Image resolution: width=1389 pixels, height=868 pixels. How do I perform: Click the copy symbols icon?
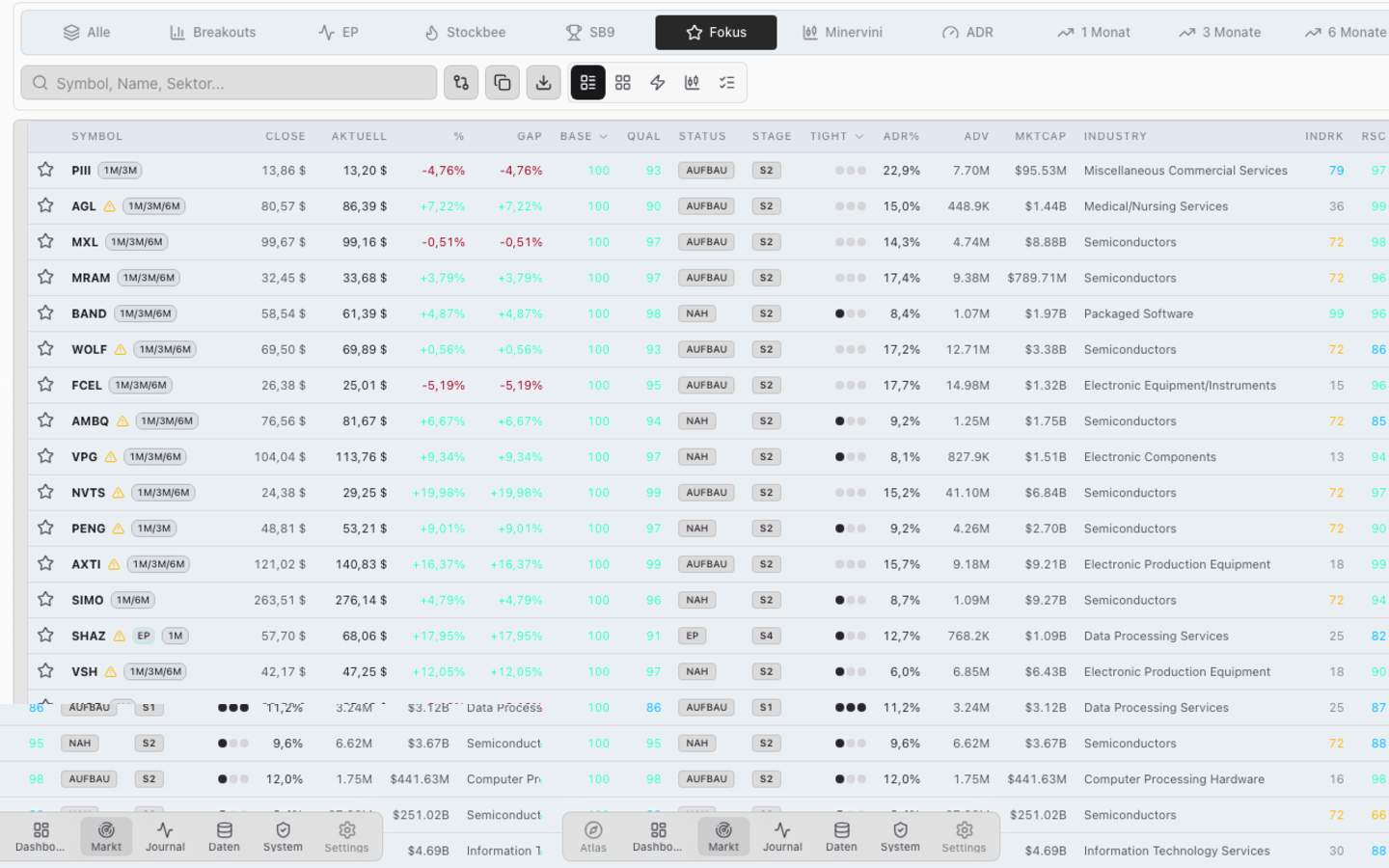[503, 83]
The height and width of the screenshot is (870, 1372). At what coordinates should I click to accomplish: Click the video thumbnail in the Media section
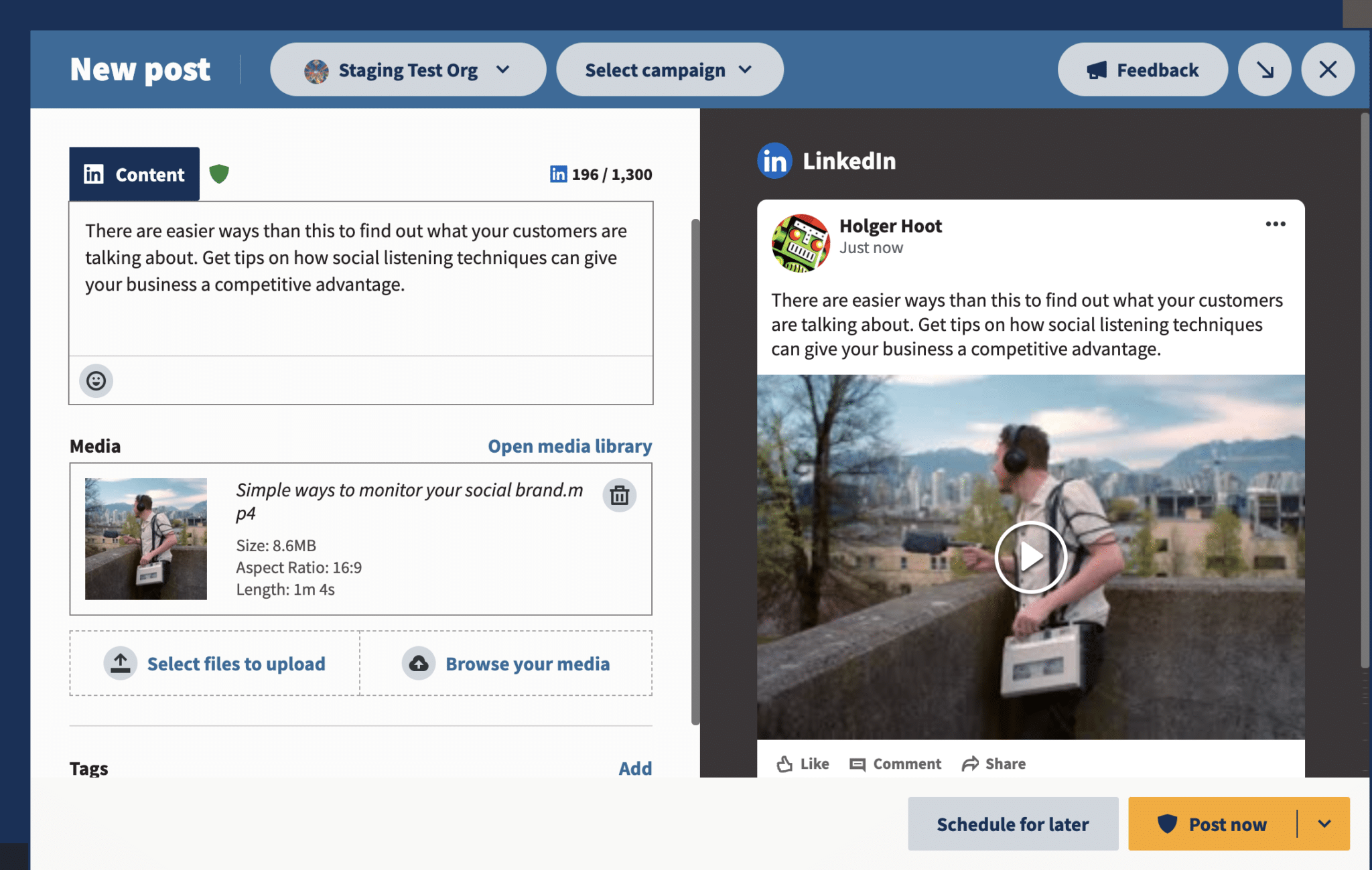146,538

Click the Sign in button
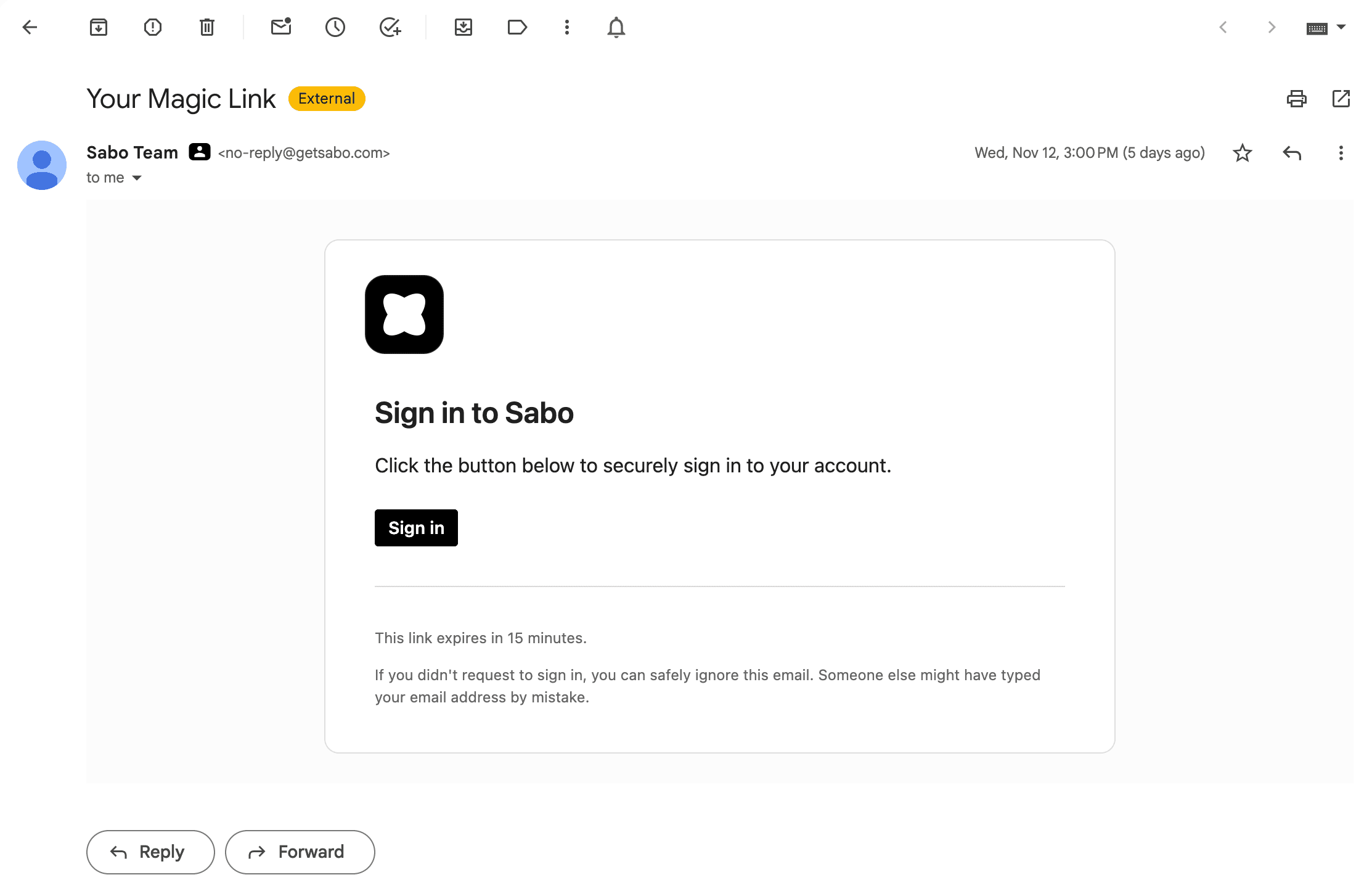(416, 528)
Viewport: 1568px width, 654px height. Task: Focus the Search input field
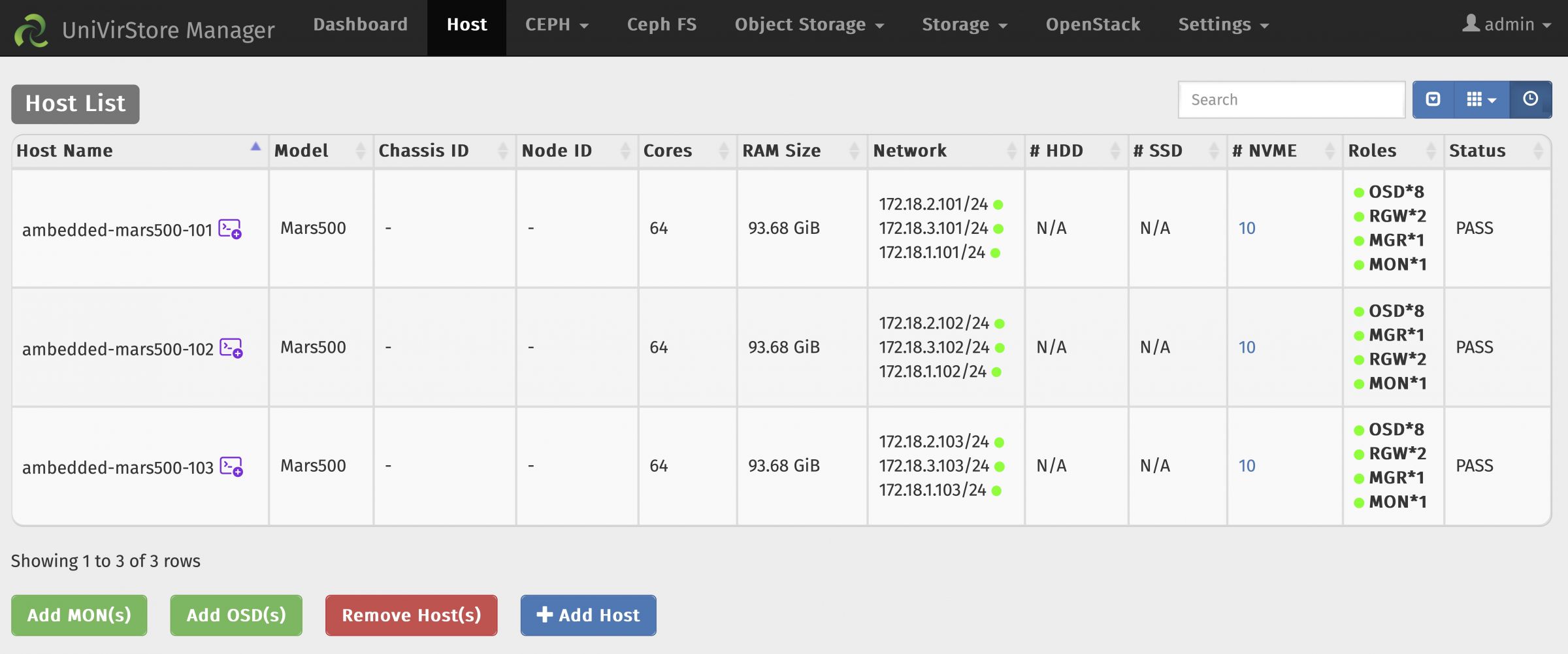click(1291, 100)
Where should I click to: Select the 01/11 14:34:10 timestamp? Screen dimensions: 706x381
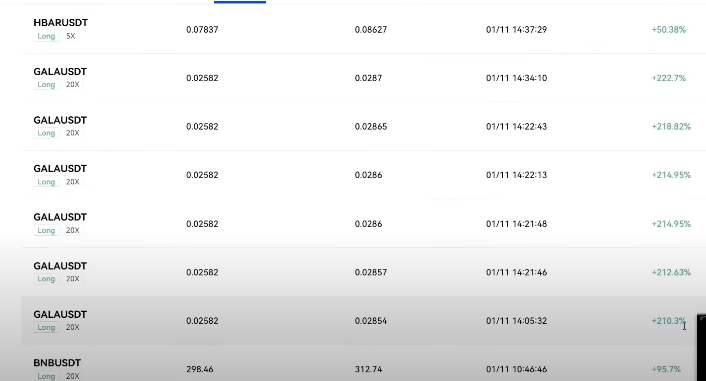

* [WHAT IS ASKED] Rewrite the rows from the line that contains "Viewport: 1568px width, 654px" through the end of the rows, both ends included, keeping their requests and shifting every coordinate in the answers up by 120. Leave the pictures out.

* [WRITTEN ANSWER]
Viewport: 1568px width, 654px height. Task: Focus the Search input field
click(1411, 220)
Where should I click to: Select the 01/11 14:34:10 timestamp? Screen dimensions: 706x381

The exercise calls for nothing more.